EMC: The EMLI Compiler.
This guide will walk you through the installation and usage of EMC.

How to Install

To install EMC you first need to have deno installed on your system. You can do this by visiting their website and running the appropriate script for your system.

You then need to run deno install --allow-read --allow-write -n emc https://cdn.jsdelivr.net/gh/ThatBlockyPenguin/WSS-EMLI@v0.1.0-alpha.6/mod.ts to install EMC.

If you ever wish to uninstall EMC, just run deno uninstall emc.

To update EMC, simply uninstall it, then install it again.

How to run

Once installed, you can run in at any time by opening a terminal/command prompt and entering emc.

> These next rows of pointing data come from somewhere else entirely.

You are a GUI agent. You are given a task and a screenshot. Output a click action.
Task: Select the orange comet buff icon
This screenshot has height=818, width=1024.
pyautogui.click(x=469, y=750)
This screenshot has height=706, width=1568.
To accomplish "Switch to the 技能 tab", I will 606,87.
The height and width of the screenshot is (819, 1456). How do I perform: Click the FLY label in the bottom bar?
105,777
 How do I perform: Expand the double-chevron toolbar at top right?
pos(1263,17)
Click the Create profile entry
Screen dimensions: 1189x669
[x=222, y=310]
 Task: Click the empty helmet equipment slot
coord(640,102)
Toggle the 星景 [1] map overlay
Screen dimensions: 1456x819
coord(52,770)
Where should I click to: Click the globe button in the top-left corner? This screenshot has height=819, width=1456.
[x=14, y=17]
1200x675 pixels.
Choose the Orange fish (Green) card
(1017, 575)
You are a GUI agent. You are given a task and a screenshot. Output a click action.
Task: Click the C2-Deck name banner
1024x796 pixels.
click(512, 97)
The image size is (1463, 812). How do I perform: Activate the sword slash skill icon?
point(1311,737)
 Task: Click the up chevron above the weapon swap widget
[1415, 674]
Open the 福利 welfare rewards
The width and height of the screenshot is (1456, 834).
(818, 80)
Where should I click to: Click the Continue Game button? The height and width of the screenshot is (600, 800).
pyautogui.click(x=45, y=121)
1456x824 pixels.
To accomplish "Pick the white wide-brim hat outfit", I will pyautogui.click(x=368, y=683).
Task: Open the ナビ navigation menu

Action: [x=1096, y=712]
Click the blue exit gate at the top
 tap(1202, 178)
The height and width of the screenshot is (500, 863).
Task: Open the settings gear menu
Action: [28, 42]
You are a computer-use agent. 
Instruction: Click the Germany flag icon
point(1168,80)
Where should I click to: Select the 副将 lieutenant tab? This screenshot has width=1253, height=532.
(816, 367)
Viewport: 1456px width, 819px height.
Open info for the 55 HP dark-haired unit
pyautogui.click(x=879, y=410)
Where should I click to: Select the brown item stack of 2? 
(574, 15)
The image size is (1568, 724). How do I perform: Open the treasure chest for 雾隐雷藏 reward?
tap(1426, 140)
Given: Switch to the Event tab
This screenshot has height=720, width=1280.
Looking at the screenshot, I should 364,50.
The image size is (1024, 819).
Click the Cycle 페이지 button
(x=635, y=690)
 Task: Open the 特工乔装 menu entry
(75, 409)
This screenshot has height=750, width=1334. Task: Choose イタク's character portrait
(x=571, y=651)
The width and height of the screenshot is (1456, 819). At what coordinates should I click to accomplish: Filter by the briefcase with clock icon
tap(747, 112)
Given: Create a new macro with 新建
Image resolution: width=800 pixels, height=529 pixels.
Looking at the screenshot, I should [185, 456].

By default, EMC will look for a file in that directory called ‘index.emli’, and will output the compiled file in that directory as ‘<inputted file name>.html’.

Options

If you want to run EMC on a file in a different directory, or not called ‘index.emli’, then the options are for you.

EMC’s options follow the format:

emc <emli file name> <html file name>

In that specific order. If you want to change the positions of the arguments, you can use Named Flags:

emc --file=<emli file name> --out=<html file name>
emc --out=<html file name> --file=<emli file name>

Both of the above are valid.

You can also run EMC on every EMLI file in a directory. For example:

emc .

or

emc --file=.

This will run EMC on every ‘*.emli’ file in the current directory. When doing this, the out argument is ignored, and each file is saved as ‘<name of emli file>.html’

You can also use the --noupdate flag to skip the version check at the beginning.